::: Source records

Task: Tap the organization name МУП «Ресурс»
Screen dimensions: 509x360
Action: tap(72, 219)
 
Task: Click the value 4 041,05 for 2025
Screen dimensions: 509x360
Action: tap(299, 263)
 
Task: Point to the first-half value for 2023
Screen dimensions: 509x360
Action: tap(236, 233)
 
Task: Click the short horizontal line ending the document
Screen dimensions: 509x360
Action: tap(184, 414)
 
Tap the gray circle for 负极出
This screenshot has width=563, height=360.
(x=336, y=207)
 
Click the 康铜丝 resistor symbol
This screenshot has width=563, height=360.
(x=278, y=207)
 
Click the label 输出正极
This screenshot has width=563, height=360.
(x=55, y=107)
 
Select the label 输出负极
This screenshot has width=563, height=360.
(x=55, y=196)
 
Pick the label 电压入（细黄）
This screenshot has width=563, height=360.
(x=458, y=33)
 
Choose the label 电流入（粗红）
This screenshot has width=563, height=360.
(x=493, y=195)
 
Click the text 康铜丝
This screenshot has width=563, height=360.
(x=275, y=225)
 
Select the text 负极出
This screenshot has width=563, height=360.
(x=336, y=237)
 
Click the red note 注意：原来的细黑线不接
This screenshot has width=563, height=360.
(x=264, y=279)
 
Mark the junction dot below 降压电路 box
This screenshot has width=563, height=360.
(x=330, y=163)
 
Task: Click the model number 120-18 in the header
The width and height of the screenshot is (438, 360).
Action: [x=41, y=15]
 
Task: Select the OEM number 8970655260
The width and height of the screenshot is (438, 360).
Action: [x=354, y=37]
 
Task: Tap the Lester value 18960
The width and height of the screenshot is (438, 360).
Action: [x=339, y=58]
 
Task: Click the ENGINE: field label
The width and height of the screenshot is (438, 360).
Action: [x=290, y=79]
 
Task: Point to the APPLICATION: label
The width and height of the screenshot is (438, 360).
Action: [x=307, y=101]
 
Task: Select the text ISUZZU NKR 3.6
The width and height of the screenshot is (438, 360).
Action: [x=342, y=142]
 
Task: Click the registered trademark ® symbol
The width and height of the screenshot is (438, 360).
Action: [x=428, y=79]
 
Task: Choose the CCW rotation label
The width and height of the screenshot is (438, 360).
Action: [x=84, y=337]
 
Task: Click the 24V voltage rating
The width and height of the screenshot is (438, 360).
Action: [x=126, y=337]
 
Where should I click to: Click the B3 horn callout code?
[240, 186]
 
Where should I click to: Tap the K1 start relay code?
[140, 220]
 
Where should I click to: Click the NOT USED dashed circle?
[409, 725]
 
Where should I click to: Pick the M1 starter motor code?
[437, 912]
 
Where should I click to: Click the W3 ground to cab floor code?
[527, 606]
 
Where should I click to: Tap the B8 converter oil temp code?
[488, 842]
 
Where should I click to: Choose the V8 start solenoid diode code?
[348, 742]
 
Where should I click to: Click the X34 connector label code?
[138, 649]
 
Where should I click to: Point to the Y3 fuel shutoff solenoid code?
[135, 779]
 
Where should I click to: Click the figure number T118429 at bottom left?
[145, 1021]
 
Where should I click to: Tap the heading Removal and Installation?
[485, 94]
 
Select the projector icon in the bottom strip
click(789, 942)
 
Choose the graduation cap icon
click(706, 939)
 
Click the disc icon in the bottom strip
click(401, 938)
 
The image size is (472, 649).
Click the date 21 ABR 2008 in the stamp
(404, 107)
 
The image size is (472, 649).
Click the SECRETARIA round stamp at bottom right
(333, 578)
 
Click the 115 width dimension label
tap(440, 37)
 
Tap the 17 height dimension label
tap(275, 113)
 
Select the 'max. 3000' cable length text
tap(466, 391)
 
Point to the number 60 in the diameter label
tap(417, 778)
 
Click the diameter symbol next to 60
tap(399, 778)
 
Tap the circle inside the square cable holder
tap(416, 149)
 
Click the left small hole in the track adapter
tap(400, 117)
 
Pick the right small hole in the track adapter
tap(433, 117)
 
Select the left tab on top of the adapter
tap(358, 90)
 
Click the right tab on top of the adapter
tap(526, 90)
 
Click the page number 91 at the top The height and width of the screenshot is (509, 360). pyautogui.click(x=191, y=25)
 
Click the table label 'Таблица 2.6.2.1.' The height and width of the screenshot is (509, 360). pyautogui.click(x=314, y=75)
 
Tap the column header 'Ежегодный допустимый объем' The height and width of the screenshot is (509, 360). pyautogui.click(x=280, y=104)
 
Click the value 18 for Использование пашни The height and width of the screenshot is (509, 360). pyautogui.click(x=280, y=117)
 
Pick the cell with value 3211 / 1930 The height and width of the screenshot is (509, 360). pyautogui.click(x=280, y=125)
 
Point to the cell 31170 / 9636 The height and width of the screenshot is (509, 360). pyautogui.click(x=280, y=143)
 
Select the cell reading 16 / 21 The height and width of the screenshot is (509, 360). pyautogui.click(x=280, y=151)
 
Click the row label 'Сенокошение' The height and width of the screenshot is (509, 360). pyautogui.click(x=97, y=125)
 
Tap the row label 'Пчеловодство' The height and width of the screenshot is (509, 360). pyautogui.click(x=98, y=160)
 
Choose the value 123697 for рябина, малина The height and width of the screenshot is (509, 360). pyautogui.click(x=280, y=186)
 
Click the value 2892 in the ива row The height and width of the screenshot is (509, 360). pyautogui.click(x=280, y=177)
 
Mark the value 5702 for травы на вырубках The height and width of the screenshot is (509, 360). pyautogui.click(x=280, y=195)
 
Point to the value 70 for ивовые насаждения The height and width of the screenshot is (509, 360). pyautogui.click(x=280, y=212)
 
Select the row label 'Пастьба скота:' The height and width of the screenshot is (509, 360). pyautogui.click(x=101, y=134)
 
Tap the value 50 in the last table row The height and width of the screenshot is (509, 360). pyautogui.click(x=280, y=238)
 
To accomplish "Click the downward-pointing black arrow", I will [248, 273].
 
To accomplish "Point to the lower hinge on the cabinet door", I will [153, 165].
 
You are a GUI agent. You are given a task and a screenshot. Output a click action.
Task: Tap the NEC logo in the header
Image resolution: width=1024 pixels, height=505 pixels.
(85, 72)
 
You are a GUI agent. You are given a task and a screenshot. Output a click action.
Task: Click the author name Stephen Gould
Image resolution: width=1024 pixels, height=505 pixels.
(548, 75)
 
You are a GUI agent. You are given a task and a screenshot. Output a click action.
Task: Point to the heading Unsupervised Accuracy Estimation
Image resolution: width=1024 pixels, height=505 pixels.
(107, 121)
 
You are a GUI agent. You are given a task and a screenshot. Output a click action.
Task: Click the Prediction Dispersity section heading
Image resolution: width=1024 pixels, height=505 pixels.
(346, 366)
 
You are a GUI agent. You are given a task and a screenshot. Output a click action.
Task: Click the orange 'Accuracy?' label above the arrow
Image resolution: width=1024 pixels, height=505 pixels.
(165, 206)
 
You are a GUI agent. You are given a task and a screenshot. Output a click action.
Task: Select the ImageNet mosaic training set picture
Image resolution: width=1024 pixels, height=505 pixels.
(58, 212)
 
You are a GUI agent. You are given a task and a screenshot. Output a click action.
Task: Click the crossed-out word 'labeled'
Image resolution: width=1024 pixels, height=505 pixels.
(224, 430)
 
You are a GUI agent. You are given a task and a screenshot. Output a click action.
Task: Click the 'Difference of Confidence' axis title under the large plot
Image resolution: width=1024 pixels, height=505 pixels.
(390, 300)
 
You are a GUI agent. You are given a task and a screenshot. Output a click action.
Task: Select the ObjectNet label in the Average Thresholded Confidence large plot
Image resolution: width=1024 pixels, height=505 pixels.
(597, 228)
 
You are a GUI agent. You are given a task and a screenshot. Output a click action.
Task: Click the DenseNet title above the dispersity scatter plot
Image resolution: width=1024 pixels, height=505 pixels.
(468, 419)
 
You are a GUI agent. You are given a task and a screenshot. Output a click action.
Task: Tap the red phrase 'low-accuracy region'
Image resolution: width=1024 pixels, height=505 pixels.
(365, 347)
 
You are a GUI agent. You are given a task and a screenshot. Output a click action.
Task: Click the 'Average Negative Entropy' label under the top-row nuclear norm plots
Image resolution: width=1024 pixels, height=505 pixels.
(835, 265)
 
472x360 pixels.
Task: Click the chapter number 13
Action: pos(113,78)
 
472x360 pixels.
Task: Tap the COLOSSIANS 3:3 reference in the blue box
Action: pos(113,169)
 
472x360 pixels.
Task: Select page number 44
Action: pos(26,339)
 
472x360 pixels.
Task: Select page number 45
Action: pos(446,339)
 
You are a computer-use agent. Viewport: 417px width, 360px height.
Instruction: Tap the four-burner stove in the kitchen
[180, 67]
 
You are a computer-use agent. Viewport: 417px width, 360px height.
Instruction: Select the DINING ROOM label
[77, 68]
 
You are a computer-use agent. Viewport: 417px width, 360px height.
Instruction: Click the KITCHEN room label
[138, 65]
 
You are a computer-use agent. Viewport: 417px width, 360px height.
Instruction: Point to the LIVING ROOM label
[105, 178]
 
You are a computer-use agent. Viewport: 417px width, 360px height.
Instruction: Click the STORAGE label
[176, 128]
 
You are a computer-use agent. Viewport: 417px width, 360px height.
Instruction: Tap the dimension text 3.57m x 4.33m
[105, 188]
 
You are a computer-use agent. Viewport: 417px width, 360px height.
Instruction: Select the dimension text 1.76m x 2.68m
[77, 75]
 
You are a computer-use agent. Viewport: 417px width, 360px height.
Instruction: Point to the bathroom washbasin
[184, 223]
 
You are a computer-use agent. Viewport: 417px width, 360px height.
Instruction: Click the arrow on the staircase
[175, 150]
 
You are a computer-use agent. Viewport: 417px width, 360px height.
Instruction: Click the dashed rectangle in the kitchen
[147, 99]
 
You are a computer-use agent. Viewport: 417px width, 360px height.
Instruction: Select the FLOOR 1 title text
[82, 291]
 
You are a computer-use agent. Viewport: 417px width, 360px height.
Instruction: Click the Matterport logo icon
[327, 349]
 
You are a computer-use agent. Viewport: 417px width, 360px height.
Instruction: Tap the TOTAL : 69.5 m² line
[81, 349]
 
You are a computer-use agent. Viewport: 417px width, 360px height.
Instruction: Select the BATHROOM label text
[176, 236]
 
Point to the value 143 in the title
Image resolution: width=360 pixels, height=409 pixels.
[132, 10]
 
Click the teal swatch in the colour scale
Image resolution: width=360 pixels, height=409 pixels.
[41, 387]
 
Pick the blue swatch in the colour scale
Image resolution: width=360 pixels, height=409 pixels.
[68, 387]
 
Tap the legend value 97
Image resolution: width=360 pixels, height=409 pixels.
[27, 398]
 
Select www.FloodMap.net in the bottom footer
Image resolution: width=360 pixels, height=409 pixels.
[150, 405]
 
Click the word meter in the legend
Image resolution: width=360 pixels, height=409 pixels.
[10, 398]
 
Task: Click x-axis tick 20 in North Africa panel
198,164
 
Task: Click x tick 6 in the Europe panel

::::::

#### [Objective]
Copy the material from its start through the line containing "Action: [x=342, y=142]", replacing "Screen dimensions" with "Screen size" and leaving everything else unchanged.

#### [Response below]
Task: Tap the organization name МУП «Ресурс»
Screen size: 509x360
Action: tap(72, 219)
 
Task: Click the value 4 041,05 for 2025
Screen size: 509x360
Action: tap(299, 263)
 
Task: Point to the first-half value for 2023
Screen size: 509x360
Action: tap(236, 233)
 
Task: Click the short horizontal line ending the document
Screen size: 509x360
Action: tap(184, 414)
 
Tap the gray circle for 负极出
This screenshot has width=563, height=360.
(x=336, y=207)
 
Click the 康铜丝 resistor symbol
This screenshot has width=563, height=360.
(x=278, y=207)
 
Click the label 输出正极
This screenshot has width=563, height=360.
(x=55, y=107)
 
Select the label 输出负极
This screenshot has width=563, height=360.
(x=55, y=196)
 
Pick the label 电压入（细黄）
This screenshot has width=563, height=360.
(x=458, y=33)
 
Choose the label 电流入（粗红）
This screenshot has width=563, height=360.
(x=493, y=195)
 
Click the text 康铜丝
This screenshot has width=563, height=360.
(x=275, y=225)
 
Select the text 负极出
This screenshot has width=563, height=360.
(x=336, y=237)
 
Click the red note 注意：原来的细黑线不接
This screenshot has width=563, height=360.
(x=264, y=279)
 
Mark the junction dot below 降压电路 box
This screenshot has width=563, height=360.
(x=330, y=163)
 
Task: Click the model number 120-18 in the header
The width and height of the screenshot is (438, 360).
Action: [x=41, y=15]
 
Task: Select the OEM number 8970655260
The width and height of the screenshot is (438, 360).
Action: [x=354, y=37]
 
Task: Tap the Lester value 18960
The width and height of the screenshot is (438, 360).
Action: [x=339, y=58]
 
Task: Click the ENGINE: field label
The width and height of the screenshot is (438, 360).
Action: [x=290, y=79]
 
Task: Point to the APPLICATION: label
The width and height of the screenshot is (438, 360).
Action: [x=307, y=101]
 
Task: Select the text ISUZZU NKR 3.6
The width and height of the screenshot is (438, 360).
Action: [x=342, y=142]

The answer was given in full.